Actionable Insights:

  • They are good at transforming innovative ideas into immediate action.
  • In a complementary manner, they make good partners with creative and original thinkers by helping them to move their ideas from conceptual theory to concrete practice.
  • By creating a plan to get things moving and spur others into action, they help in ending stalemates, unnecessary lengthy discussions and doubts connected to barriers.
  • Growth for the Activator is to expose himself or herself to challenging experiences that will test the talents, skills and knowledge. This action gives fresh momentum to employee emotional engagement.
  • To make the most of your activator talents and prevent a misunderstanding of your tenacity, it is advisable to earn others’ trust and loyalty first.
  • Parleying with influential decision makers in your organisation on an acceptable basis often delivers over to you their support crucial in providing the necessary resources for your ideas to materialise.
  • To get the support of others, back your requests for action with logical reasons.
  • Choose the best time, the best place and the best people with whom to unleash the Activator’s ability to create motion and momentum.
  • The Activator is energised by the positive expectations of others.
  • The prospect of leading new initiatives or projects excites them and keeps them firmly on the path of positivity.
  • They are truly energised when the talk shifts to making plans for action.

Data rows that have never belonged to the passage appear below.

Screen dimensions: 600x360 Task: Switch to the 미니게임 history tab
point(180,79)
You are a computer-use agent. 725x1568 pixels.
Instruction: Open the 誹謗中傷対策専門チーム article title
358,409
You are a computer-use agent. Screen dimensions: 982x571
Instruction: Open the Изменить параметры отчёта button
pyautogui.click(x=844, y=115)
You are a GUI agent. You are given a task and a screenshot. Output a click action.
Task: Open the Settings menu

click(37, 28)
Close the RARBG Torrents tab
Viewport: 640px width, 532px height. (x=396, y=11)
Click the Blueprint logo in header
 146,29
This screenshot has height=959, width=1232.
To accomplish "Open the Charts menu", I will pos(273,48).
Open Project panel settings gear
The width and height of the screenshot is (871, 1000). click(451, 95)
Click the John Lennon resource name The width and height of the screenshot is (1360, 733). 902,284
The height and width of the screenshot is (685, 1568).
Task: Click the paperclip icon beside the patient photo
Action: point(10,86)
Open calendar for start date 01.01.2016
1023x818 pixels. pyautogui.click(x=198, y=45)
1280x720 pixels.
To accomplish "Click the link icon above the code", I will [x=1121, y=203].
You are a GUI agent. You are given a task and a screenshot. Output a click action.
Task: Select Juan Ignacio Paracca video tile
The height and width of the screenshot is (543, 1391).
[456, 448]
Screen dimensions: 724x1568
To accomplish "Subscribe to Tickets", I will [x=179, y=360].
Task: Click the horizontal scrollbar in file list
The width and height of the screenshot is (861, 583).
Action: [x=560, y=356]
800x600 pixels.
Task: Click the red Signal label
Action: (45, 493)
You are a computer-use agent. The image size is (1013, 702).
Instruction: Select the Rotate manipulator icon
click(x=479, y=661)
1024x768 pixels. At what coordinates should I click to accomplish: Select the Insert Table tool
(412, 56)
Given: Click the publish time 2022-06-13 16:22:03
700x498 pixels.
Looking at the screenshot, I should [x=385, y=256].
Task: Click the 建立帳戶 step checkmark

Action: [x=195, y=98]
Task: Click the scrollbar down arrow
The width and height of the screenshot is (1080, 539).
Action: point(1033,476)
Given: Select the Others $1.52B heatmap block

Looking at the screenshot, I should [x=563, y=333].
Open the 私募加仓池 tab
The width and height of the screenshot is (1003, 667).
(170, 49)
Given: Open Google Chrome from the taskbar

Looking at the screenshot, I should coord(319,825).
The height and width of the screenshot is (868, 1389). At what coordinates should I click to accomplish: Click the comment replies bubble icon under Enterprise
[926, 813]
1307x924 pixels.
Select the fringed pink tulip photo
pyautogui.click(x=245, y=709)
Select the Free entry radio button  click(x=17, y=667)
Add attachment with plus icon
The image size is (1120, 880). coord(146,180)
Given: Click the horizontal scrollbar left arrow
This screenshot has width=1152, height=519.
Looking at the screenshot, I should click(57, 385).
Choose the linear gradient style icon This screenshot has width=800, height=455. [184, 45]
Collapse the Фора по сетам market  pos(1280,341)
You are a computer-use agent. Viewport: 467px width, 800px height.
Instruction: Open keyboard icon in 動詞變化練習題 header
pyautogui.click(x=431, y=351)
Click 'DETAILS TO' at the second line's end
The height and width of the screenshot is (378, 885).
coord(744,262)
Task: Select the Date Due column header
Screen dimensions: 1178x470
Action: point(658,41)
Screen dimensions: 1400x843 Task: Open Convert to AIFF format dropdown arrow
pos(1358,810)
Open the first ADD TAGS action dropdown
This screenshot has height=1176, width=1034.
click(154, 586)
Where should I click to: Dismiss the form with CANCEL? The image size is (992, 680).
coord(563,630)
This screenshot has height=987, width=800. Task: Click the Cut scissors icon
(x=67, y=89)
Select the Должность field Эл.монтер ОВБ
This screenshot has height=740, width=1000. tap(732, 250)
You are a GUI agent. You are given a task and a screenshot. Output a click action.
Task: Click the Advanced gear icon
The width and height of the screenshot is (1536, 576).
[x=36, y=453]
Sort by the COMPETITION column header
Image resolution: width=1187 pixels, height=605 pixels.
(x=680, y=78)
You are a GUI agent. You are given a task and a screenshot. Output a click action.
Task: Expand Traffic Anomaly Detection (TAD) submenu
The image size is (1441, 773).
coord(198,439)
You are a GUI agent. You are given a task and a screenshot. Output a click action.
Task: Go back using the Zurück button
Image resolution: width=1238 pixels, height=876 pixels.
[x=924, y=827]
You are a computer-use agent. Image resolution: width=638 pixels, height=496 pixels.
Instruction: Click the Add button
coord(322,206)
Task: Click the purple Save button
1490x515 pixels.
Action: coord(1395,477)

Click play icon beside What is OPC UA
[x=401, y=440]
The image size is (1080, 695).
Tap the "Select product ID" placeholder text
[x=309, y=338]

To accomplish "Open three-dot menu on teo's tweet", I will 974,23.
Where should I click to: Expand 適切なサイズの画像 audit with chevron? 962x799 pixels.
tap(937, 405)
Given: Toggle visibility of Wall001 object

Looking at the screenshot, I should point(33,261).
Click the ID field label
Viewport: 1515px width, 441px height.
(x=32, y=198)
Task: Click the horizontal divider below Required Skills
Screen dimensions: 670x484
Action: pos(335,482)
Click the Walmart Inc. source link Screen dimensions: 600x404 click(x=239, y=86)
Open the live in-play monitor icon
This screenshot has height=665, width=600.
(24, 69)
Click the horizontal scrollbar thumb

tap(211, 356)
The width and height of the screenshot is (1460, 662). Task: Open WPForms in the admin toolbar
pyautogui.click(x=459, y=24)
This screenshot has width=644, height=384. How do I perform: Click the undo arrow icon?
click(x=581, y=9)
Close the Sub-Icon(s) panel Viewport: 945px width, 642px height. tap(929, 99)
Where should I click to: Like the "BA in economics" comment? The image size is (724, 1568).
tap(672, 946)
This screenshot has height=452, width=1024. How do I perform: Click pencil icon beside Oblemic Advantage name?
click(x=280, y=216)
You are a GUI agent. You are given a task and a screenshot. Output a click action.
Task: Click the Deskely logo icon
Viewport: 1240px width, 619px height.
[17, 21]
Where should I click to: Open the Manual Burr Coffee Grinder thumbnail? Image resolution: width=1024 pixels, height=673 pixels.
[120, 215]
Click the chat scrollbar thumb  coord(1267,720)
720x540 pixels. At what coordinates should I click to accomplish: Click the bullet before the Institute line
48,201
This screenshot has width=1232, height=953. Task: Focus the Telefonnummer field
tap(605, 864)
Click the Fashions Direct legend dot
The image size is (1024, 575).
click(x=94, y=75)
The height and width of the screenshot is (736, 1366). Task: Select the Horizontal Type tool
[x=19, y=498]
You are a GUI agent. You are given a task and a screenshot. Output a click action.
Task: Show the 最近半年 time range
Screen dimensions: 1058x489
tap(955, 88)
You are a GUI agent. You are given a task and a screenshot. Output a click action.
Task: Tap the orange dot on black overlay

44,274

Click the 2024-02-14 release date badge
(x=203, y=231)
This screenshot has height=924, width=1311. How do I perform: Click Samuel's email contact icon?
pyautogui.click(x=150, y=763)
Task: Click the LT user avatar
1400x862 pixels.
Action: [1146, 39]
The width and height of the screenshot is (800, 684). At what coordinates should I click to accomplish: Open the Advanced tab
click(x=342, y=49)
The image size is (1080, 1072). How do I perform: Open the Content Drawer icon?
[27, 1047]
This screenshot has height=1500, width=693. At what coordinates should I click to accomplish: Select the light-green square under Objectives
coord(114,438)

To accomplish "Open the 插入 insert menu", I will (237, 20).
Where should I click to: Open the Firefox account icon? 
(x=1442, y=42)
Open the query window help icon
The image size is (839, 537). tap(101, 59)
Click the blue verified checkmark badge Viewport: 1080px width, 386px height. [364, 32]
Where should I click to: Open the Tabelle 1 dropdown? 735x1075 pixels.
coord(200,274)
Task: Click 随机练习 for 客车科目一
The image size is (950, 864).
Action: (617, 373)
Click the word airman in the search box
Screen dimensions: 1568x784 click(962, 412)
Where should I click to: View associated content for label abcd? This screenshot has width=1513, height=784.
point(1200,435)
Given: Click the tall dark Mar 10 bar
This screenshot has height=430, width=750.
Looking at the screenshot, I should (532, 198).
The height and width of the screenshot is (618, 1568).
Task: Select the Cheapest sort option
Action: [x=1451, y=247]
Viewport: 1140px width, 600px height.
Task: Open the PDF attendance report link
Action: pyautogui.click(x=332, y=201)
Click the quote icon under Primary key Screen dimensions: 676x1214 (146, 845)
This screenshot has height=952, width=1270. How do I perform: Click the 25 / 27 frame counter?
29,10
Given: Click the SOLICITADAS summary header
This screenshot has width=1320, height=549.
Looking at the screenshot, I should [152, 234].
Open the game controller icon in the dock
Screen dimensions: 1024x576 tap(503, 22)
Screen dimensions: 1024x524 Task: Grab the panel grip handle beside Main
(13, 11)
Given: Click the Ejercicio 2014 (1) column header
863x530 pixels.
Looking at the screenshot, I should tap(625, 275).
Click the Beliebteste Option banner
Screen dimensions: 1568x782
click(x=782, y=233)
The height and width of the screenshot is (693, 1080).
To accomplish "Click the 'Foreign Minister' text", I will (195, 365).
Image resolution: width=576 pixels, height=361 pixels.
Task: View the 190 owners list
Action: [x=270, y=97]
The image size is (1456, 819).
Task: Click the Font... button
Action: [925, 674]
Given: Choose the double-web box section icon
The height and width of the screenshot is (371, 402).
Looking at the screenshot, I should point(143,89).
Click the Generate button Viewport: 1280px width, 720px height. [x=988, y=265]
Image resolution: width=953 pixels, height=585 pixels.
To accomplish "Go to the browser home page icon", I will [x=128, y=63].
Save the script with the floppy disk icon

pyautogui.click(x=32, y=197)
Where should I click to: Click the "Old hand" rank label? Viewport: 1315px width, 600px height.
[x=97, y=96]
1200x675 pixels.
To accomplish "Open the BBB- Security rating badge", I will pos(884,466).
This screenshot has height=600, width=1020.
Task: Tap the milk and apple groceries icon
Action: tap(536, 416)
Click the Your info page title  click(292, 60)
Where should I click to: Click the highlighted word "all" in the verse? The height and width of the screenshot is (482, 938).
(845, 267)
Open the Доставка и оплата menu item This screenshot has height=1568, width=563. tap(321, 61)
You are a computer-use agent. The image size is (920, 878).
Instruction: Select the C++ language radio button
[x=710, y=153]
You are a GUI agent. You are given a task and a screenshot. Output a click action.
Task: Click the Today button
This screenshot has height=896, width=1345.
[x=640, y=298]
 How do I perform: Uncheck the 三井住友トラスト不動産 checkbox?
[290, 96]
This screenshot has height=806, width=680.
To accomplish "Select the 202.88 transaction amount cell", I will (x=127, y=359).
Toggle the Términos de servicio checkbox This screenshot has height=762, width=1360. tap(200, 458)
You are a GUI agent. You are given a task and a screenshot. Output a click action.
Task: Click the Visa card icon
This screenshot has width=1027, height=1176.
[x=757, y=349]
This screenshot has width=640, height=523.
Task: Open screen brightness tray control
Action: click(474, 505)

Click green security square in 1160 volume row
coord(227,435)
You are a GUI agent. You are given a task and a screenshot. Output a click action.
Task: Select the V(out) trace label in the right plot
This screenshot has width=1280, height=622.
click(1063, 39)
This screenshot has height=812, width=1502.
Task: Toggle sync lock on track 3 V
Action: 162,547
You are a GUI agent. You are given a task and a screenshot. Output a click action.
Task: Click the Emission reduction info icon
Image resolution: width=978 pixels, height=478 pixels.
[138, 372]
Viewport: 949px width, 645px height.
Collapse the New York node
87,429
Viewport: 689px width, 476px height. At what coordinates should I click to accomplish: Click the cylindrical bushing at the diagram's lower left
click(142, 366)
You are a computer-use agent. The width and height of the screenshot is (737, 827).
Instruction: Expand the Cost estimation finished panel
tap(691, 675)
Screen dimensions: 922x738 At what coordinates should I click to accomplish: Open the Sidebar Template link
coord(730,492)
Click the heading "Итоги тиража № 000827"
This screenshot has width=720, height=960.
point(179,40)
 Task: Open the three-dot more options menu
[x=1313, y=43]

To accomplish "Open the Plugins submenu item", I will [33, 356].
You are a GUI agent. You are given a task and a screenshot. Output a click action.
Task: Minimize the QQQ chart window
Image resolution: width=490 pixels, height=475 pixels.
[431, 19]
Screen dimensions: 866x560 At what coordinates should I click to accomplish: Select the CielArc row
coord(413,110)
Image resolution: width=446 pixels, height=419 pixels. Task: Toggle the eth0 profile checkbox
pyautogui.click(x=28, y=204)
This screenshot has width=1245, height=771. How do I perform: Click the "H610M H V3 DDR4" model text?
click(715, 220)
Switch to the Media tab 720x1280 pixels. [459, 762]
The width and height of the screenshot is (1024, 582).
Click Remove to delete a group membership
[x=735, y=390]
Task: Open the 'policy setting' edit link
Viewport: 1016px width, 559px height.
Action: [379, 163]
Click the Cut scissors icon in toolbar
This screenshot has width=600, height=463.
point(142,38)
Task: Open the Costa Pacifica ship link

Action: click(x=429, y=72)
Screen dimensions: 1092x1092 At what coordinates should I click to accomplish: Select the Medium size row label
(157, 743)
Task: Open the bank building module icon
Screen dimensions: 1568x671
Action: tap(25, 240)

The person with an adaptability talent theme lives in the moment. Their lack of rigidity enables them to respond willingly to the demands of the moment even if they are pulled away from their original plans. They do not begrudge sudden requests or unforeseen detours and actually expect them on some level of consciousness.

Actionable Insights

  • Their flexibility renders possible an ability to stay productive when work demands are pulling them in many different directions at once.
  • Pressure seems to make them come alive.
  • Others could benefit from your calmness and reassuring presence.
  • Roles steeped in structure and predictability tends to frustrate them and take away from employee emotional engagement.
  • Your ability to calmly, intelligently and readily respond to circumstances, even pressing ones, will likely prove beneficial to your colleagues, friends and family members.
  • Develop a system for deciding when to stand firm and when to be flexible in order to protect your long-term interests.
  • To be evidence of success, seek roles in which success depends on responding to constantly changing circumstances. Such roles in which the best react the fastest and stay level-headed include journalism, live television production, emergency health care and customer service.
  • Enhance your responsiveness by developing practical systems for handling pressures and unanticipated demands effectively.
  • It is beneficial to partner with those who have strong Focus, Strategic or Belief talents. They will help you to shape your long-term goals while leaving you to effectively handle its daily variations.
  • To ride the ups and downs of life without becoming an emotional volcano is an indication of an adaptability talent. Your ability to bounce back from setbacks is a productive flexibility, not an insensitive attitude. Disabuse the minds of your friends and colleagues by letting them in on this aspect of your personality.
  • Your need for variety and flexibility does not thrill to deeply structured tasks.
  • You have the capacity to raise the energy of your workplace by using your reassuring demeanour to soothe disgruntled friends and coworkers.
  • As good team members, they easily adapt and adjust to new circumstances and try to make progress when plans go awry.
  • Their flexibility and willingness to “go with the flow” helps in creating a wonderful work environment where others can experiment and learn.
  • To hold good effectiveness and productivity and promote employee emotional engagement, they go for short-term assignments that require immediate action rather than long, drawn-out campaigns.

Harnessing and developing our talents and strengths at matching roles brings into being employee emotional engagement.